April 16, 2025

Danish ethicists advise their government not to legalise euthanasia

The Danish Council on Ethics has advised Denmark’s parliament against legalising euthanasia. A report endorsed by 16 of the council’s 17 members concluded that it was “in principle impossible to establish proper regulation of euthanasia”.

In June Prime Minister Mette Frederiksen said that she might be in favour of legalisation. She said that she had received a letter from a woman who had lost a family member to a painful illness and her dog through euthanasia. The relative’s death was “troubled and chaotic,” she said, whereas the dog’s death was “peaceful and controlled”.

However, the council’s opinion now makes it unlikely that Denmark will follow The Netherlands, Switzerland, Belgium, Portugal, Spain and some states in the US in legalising assisted suicide or euthanasia.
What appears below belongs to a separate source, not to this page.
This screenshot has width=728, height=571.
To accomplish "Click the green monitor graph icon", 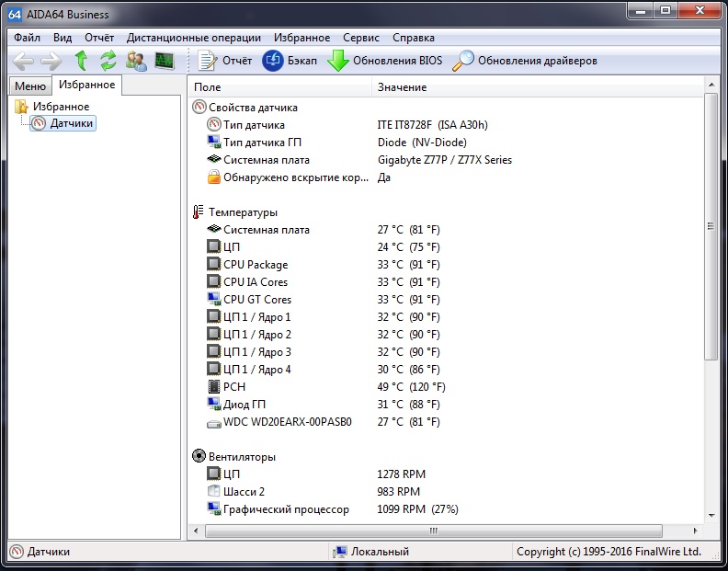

Only one member, Birgitte Arent Eiriksson, director of the legal think tank Justitia, argued that there was a place for euthanasia, arguing that some patients could not be helped with pain medication, leaving them facing years of constant suffering. But she stressed that that euthanasia should only be legalised if there was sufficiently strong regulation in place.

The council compared legislation in Oregon and the Netherlands and concluded that “the decision to offer euthanasia is as serious as the decision to request it.” A press release summed up its objections:

All the members recognize that for someone there will be situations where the desire to hasten one’s own death and the desire to help another person into death will be understandable. Taking that into account, the majority of the council members do not consider it possible that legislation can be developed which will be able to function properly and at the same time protect the respect of those who are most vulnerable in society.

In their reasoning, the 16 council members also stress that the very presence of an offer of euthanasia risks decisively changing our ideas about old age, the coming of death, quality of life and what it means to take others into account. Once euthanasia becomes an option, the risk that it will affect the view of certain groups in society is too great.